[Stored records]
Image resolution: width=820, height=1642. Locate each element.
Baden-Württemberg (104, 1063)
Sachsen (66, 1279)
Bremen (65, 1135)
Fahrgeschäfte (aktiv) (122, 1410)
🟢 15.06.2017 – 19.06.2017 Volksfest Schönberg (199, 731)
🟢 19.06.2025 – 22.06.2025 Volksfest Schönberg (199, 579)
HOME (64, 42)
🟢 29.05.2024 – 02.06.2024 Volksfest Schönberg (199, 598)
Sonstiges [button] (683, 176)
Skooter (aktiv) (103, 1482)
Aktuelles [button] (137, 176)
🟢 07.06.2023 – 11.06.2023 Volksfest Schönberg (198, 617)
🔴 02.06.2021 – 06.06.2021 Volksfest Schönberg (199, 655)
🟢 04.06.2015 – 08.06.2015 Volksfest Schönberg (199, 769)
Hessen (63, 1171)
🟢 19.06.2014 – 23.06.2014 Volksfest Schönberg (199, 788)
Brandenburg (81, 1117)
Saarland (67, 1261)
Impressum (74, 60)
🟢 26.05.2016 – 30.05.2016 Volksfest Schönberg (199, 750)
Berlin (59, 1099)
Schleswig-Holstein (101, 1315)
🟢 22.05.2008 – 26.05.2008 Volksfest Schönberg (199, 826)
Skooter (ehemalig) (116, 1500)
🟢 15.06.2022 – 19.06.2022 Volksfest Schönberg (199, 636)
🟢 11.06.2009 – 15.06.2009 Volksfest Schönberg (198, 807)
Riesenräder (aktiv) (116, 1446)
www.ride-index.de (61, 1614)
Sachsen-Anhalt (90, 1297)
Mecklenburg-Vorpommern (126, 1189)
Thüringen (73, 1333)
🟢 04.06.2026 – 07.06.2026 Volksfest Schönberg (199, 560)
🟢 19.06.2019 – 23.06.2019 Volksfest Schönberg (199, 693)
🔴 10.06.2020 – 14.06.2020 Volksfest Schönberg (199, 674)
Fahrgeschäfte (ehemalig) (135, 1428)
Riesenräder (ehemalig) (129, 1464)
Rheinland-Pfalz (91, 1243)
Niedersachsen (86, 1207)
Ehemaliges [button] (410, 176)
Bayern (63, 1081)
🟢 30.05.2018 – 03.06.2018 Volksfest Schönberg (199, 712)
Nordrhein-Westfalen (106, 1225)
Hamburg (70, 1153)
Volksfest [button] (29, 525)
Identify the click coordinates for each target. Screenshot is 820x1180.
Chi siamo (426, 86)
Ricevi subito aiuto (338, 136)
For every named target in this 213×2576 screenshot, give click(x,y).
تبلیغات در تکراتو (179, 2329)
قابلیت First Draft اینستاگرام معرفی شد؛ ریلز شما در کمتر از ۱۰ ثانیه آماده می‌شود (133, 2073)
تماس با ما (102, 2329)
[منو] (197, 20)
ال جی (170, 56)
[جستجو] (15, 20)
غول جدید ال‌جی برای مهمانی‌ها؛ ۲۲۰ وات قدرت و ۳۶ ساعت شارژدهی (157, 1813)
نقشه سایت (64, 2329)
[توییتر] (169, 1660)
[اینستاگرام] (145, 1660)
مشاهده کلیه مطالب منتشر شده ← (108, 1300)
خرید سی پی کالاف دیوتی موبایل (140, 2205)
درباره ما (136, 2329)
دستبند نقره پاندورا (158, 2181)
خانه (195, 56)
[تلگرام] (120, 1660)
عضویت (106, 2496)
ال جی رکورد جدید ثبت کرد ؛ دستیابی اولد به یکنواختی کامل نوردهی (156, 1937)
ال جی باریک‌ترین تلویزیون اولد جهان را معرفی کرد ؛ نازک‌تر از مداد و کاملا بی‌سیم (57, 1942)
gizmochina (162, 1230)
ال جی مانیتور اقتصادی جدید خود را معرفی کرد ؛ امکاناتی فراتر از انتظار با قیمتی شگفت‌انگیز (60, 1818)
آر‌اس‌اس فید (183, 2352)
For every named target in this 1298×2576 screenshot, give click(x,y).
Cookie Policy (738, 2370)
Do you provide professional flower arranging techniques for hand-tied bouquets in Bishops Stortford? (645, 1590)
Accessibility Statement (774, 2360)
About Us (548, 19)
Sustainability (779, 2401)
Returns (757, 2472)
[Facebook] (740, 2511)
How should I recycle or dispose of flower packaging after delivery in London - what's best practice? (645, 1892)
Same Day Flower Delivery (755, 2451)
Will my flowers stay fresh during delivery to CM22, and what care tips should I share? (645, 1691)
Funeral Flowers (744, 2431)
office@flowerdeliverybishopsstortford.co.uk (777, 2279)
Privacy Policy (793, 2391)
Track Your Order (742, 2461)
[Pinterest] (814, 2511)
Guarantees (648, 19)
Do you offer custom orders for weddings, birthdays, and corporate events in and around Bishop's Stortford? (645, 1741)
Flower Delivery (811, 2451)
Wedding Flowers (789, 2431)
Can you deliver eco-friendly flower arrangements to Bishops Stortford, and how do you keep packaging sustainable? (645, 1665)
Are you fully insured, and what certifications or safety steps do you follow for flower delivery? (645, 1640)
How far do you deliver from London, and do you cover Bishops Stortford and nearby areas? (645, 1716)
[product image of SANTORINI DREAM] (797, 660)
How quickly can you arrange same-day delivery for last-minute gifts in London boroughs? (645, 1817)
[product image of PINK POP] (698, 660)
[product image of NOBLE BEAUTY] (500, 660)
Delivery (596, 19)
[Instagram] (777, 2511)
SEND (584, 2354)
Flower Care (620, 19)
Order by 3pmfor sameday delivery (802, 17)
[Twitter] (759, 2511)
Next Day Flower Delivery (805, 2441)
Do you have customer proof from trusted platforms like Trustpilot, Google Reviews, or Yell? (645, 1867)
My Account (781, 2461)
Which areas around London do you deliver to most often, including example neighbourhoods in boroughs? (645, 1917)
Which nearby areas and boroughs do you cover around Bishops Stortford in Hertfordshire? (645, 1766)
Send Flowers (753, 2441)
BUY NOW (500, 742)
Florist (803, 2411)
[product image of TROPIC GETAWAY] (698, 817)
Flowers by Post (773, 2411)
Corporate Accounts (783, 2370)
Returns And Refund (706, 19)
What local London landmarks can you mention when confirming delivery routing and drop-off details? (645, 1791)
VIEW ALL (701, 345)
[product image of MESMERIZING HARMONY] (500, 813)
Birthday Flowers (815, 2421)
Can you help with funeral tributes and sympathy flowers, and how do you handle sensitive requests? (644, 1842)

• **Exercise objective**: If a line of the data contains "this", copy it out.

• **Response below**:
For every named target in this 213×2576 screenshot, give click(x,y).
For every named target in this 1298×2576 screenshot, give click(x,y).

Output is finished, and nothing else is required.